Reproduce exactly the lines of the material beneath, from the line that contains "You are a computer-use" to the line that contains "Click the Non-Touch Screen indicator", both included, and no other lines.

______

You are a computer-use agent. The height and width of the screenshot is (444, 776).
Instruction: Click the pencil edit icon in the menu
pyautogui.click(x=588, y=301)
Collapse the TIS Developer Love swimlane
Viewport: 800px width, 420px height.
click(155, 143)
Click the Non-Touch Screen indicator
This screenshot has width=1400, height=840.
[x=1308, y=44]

______

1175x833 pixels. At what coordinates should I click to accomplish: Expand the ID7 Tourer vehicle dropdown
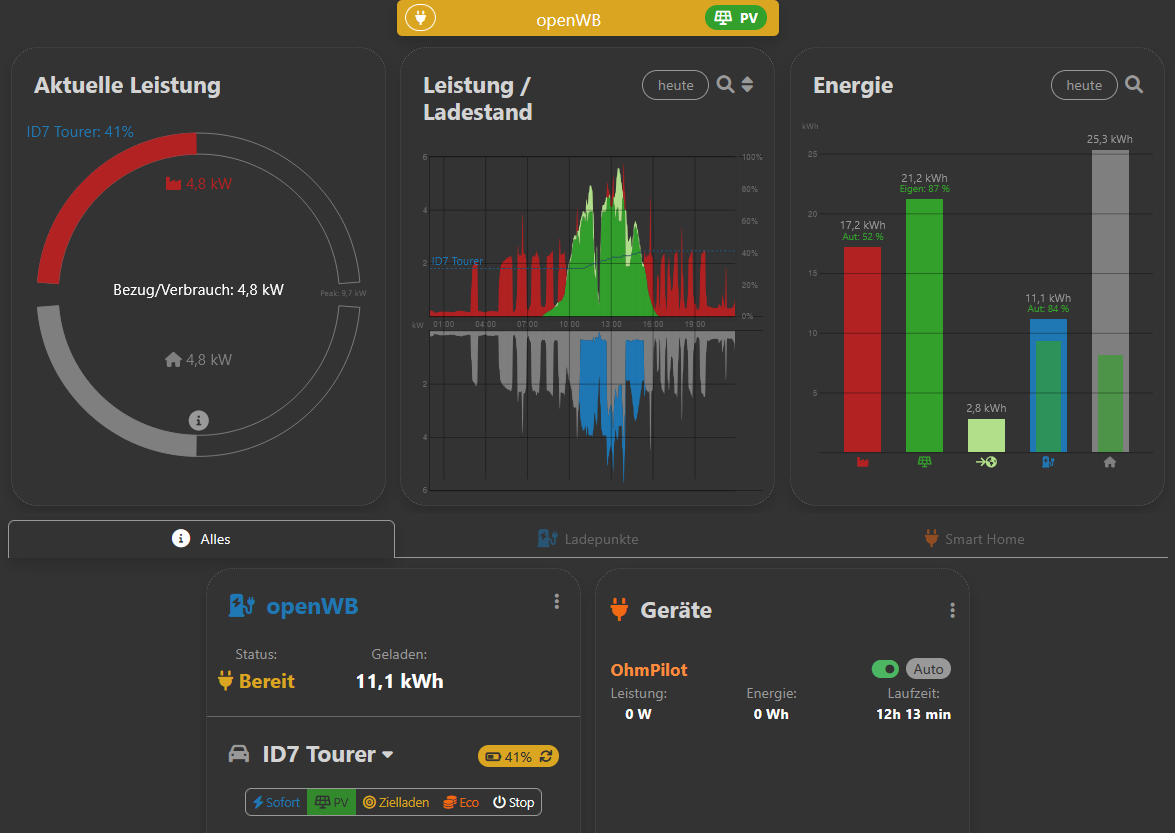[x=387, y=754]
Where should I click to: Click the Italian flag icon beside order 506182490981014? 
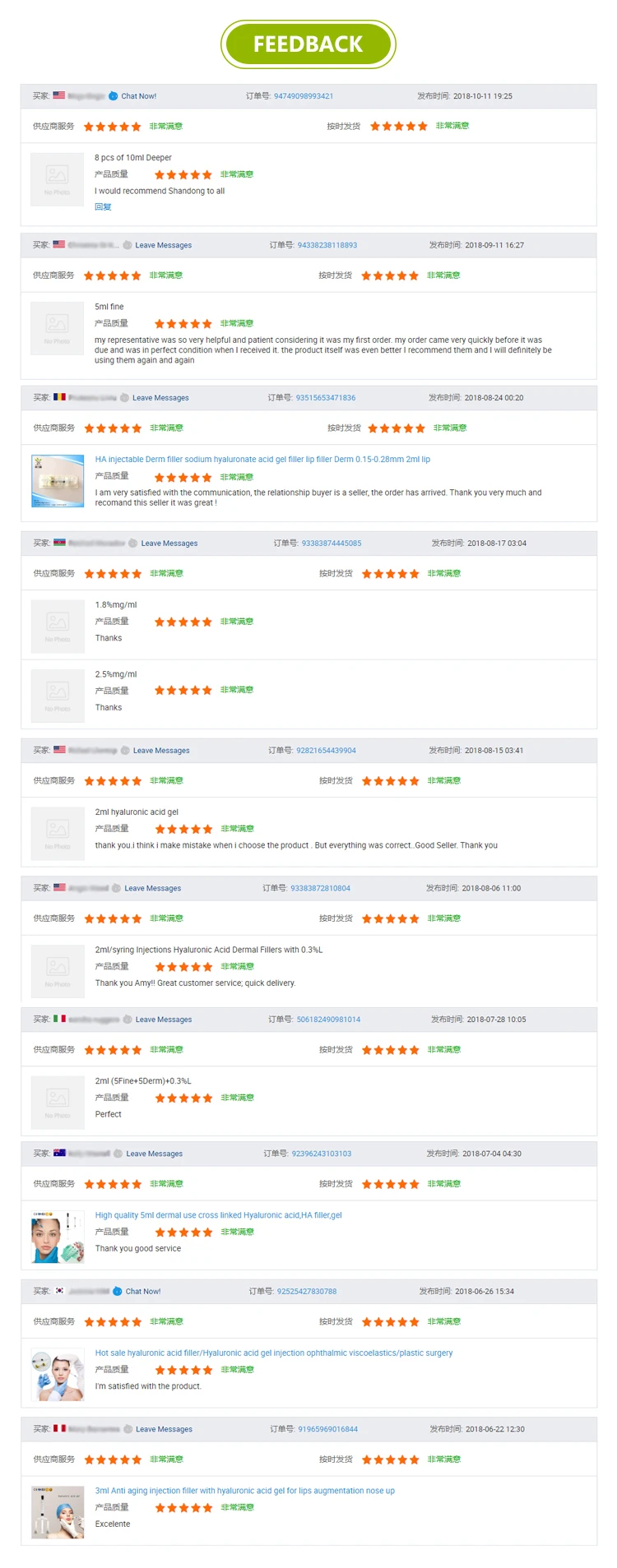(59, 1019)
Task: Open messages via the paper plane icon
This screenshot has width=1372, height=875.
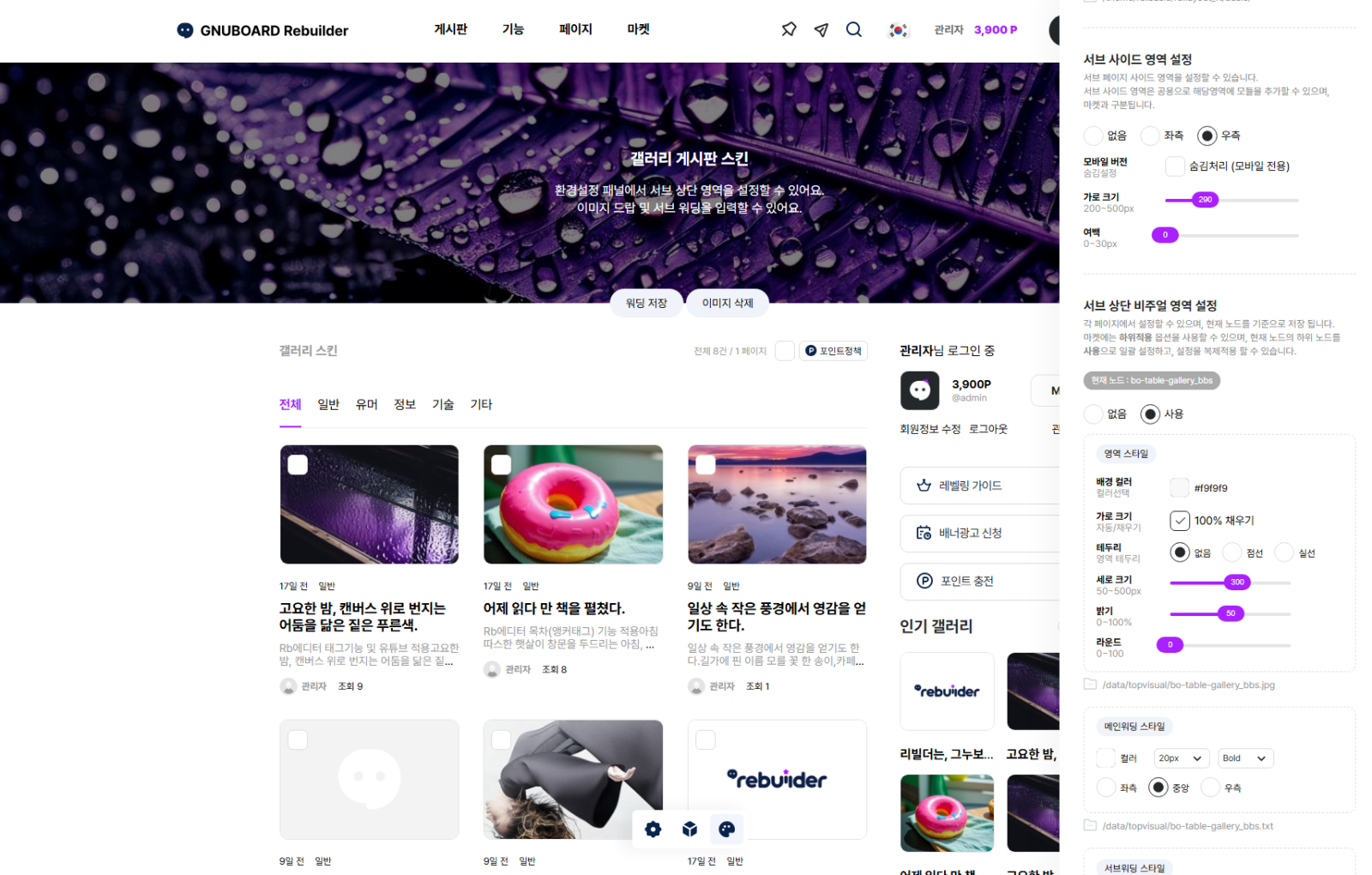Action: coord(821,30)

______

Task response
You are a computer-use agent. The height and width of the screenshot is (444, 776).
Instruction: Click the pencil edit icon in the menu
pyautogui.click(x=588, y=301)
Collapse the TIS Developer Love swimlane
Viewport: 800px width, 420px height.
click(155, 143)
Click the Non-Touch Screen indicator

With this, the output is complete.